Replacing Ethernet PHY in JAX vs JAXi

Hi all,
@WayneWWW
We have replaced the AGX PHY with ksz switch in our custom board. The switch is connected through SPI to the SoM and we are loading the driver manually using modprobe during the bootup (Using a systemd service).

We are able to load the Ethernet switch driver with JAX at the bootup in the above mention method. But when it comes to JAXi, we are seeing some kernel panic while loading the Ethernet driver.

As a work around, we are able to load the Ethernet driver with a delay of around 60sec during bootup.

What is the difference between JAX and JAXi which causes this issue?

Thanks and Regards
Ann

So is this switch on EQOS or it is on SPI?

If this is on SPI, I won’t use the word “replace” since there is no PHY on the SPI from the beginning…

The switch is connected to the EQOS and the initial register configuration of the PHY layer is done through SPI lines.

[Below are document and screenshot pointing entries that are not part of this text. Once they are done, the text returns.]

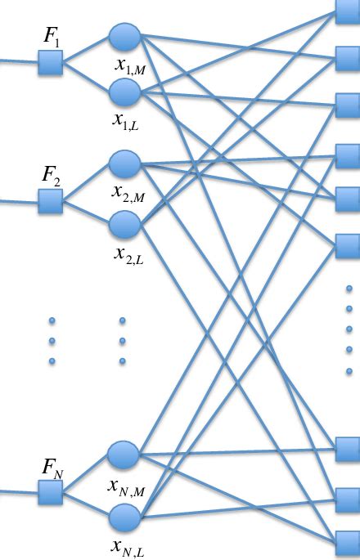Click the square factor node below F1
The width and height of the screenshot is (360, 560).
pos(51,62)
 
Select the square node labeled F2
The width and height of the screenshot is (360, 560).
pos(51,200)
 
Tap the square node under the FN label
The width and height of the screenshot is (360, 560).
pos(51,493)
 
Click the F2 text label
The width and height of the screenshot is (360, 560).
pos(52,175)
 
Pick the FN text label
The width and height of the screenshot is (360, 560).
pos(52,468)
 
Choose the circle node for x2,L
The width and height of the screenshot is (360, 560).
pos(124,223)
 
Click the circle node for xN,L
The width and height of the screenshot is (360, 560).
pos(124,517)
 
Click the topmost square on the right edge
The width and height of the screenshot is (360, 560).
pos(348,8)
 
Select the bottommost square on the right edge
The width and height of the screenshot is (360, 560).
pos(348,540)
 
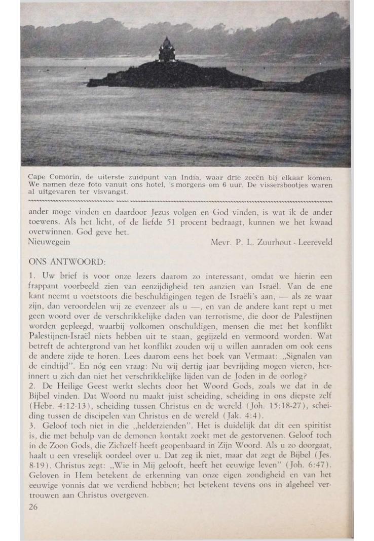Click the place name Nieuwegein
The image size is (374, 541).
[x=48, y=242]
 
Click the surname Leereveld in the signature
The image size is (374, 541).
[x=315, y=242]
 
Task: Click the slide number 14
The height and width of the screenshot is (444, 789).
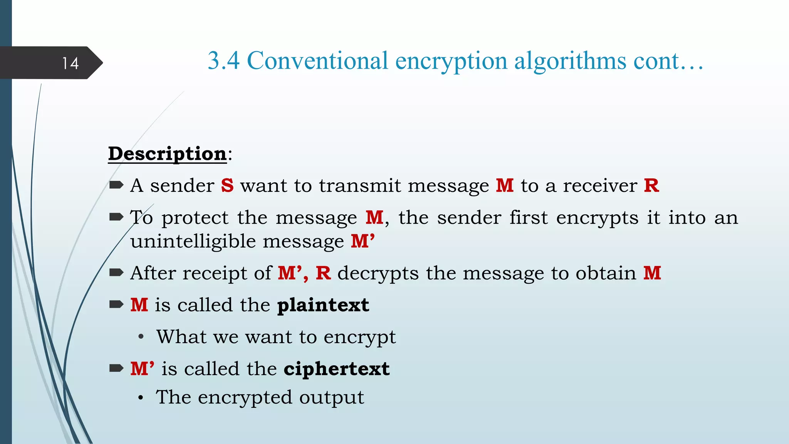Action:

You can compare the pinmux of the SPI and see if any difference.

I compared the pinmux of the commercial and industrial, both looks similar.

Could you please help to figure out what could be the issue for this Ethernet switch between the commercial and industrial?

Meanwhile I found a extra dts file (tegra194-p2888-0008-p2822-0000.dtsi) in galen-industrial which contains some additional SPI nodes.

Does this cause any delay for loading the SPI ?

Sorry that I don’t know. We have no experience and environment to investigate that switch.

You can compare that dts, remove that and see if that affects.

If I remove the tegra194-p2888-0008-p2822-0000.dtsi contents, which is not being a part of the galen, then I am facing some boot issues.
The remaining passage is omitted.